### INSTRUCTIONS FOR THE TASK:
Give back all of the data exactly as it appears here.
━━━━━ PROVIDED DATA ━━━━━
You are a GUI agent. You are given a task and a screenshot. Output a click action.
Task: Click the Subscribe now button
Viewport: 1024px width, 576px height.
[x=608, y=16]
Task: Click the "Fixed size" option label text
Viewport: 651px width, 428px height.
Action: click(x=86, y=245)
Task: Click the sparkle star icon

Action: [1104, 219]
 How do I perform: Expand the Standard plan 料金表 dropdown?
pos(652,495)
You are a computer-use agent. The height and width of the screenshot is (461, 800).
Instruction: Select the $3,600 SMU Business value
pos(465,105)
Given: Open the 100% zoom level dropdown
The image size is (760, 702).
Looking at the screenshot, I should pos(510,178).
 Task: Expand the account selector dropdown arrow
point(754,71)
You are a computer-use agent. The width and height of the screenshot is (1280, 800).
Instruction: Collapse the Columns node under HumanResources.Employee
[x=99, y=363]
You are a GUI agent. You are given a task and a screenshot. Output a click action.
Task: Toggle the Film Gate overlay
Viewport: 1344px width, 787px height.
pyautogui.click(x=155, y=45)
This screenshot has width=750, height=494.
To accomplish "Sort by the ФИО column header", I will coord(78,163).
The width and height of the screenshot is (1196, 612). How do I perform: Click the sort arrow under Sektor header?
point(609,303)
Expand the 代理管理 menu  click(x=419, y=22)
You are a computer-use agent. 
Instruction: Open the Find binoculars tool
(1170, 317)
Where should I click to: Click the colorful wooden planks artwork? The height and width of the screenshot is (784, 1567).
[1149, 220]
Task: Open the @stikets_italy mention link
━━━━━
### EXERCISE ANSWER:
You are a GUI agent. You are given a task and a screenshot. Output a click action.
Task: Click the Subscribe now button
Viewport: 1024px width, 576px height.
[x=608, y=16]
Task: Click the "Fixed size" option label text
Viewport: 651px width, 428px height.
Action: click(x=86, y=245)
Task: Click the sparkle star icon

Action: [1104, 219]
 How do I perform: Expand the Standard plan 料金表 dropdown?
pos(652,495)
You are a computer-use agent. The height and width of the screenshot is (461, 800).
Instruction: Select the $3,600 SMU Business value
pos(465,105)
Given: Open the 100% zoom level dropdown
The image size is (760, 702).
Looking at the screenshot, I should pos(510,178).
 Task: Expand the account selector dropdown arrow
point(754,71)
You are a computer-use agent. The width and height of the screenshot is (1280, 800).
Instruction: Collapse the Columns node under HumanResources.Employee
[x=99, y=363]
You are a GUI agent. You are given a task and a screenshot. Output a click action.
Task: Toggle the Film Gate overlay
Viewport: 1344px width, 787px height.
pyautogui.click(x=155, y=45)
This screenshot has width=750, height=494.
To accomplish "Sort by the ФИО column header", I will coord(78,163).
The width and height of the screenshot is (1196, 612). How do I perform: Click the sort arrow under Sektor header?
point(609,303)
Expand the 代理管理 menu  click(x=419, y=22)
You are a computer-use agent. 
Instruction: Open the Find binoculars tool
(1170, 317)
Where should I click to: Click the colorful wooden planks artwork? The height and width of the screenshot is (784, 1567).
[1149, 220]
Task: Open the @stikets_italy mention link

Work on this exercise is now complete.